# TO-DO LIST:
(1) For the aquarium thread below, decide whether each statement agrees with it. Answer yes or no for each and quote the deciding words. (a) Kaxen plans to keep red rainbowfish. (b) Kaxen has set up canister filters before. (c) LauraInFL has experience with mosses other than java moss.
(2) In the aquarium thread below, what does Kaxen consider using in place of the sand path, and why?
(3) Summarize the aquarium thread below in two sentences.

# DOCUMENT SECTION:
- - - - -

# My new 75g finally set up



## Kaxen (Mar 3, 2013)

Bought this tank in like July and didn't get to setting it up until now. 

@[email protected] Waiting for it to settle and the water temperature to rise.

My stocking plans is like red rainbowfish and some kind of bottom feeder. I was thinking bronze cory and then my cousin started talking me into loaches.

It's a NPT. Planning on adding more plants and hoping it'll look more like a jungle in the future. Oh my god moving some of the plants from my 20 gallon like didn't even leave a dent! 

x_x check out the world's lousiest sand path. I think I might just do a gravel pathway instead so it doesn't shift around. 

I've never set up a canister filter before and I swear it's like trying to perform CPR. PUMP PUMP PUMP. YOU NEED TO SUCK UP WATER ON YOUR OWN. :shock:


----------



## RussellTheShihTzu (Mar 19, 2013)

Oh, my goodness! You lucky person, you!!! Can't wait for updates.


----------



## LauraInFL (Jan 7, 2016)

It's an exciting time, isn't it?

I like the rocks and the way you set up the driftwood to look like trees. Are you planning on having the tank densely planted eventually?


----------



## Kaxen (Mar 3, 2013)

So exciting!

I'm planning on planting it more densely. I bought some plants during SNE and getting some clippings from my cousin. And a little bit of waiting for things to fill themselves in. I'm planning on wrapping some moss around the driftwood, but I can't decide if I will use the java moss I already have or go with something else.


----------



## LauraInFL (Jan 7, 2016)

I have a personal bias against java moss. If it's happy, it can overrun the aquarium, latching on everywhere. This video reminds me of the time I had it: https://www.youtube.com/watch?v=7Dx-dLYITmw

Having said that, if you have the time and skill to trim and shape it, you can make very cool trees with java moss: Freshwater Aquarium Java Moss | Plants for aquariums

I don't have experience with any of the other mosses, so I can't suggest any others.

- - - - -

# COLLECTED MATERIAL:
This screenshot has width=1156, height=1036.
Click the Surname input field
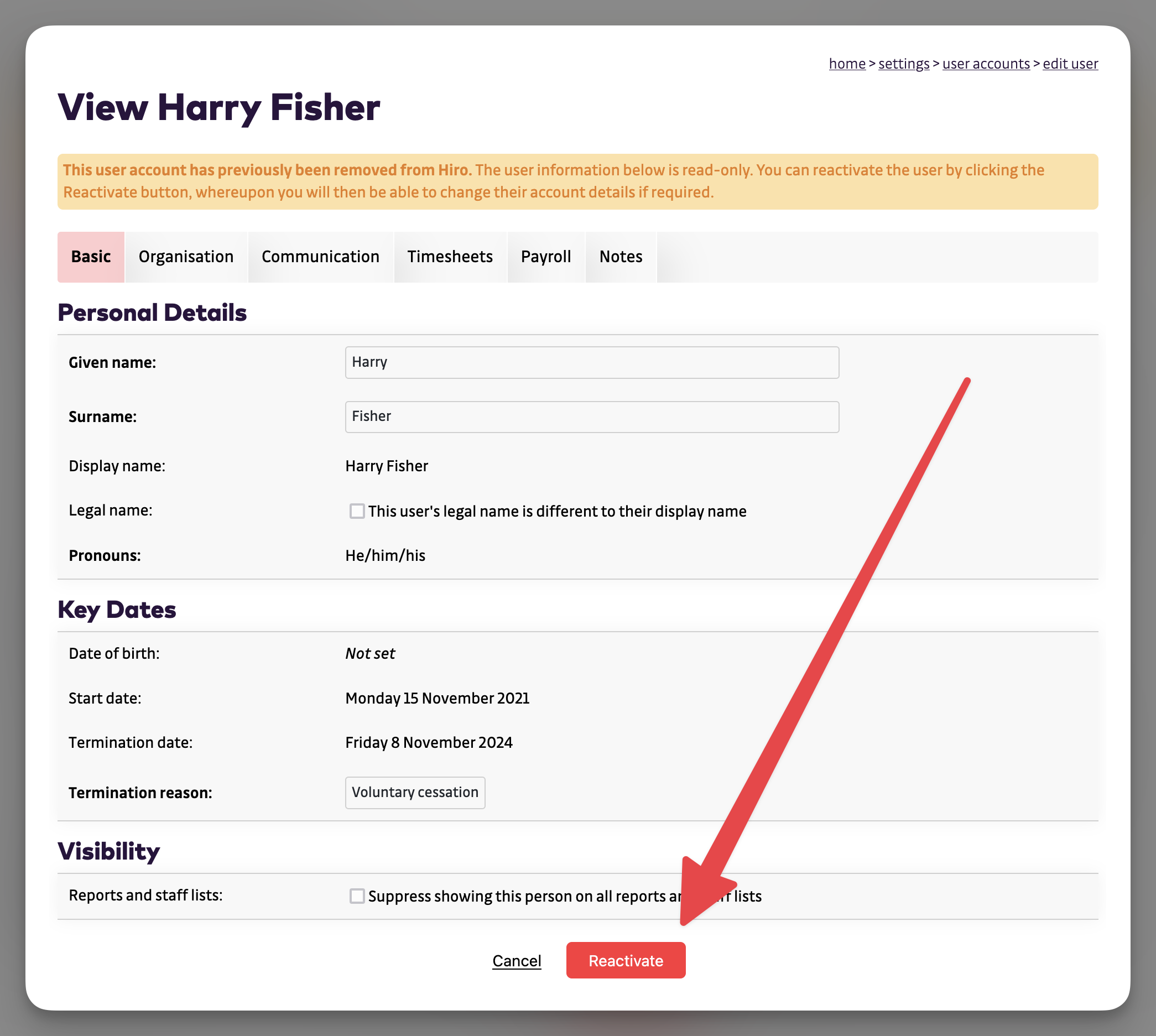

- - - - -

# WRITTEN RESPONSES:
(1)
(a) Yes: "My stocking plans is like red rainbowfish and some kind of bottom feeder."
(b) No: "I've never set up a canister filter before"
(c) No: "I don't have experience with any of the other mosses"

(2) A gravel pathway, so it doesn't shift around.

(3) Kaxen has finally set up a 75-gallon tank bought back in July, plans to stock it with red rainbowfish and a bottom feeder, and intends to plant it more densely and wrap moss around the driftwood. Other posters share their excitement, and LauraInFL warns that java moss can overrun an aquarium but says it can be trimmed and shaped into very cool trees.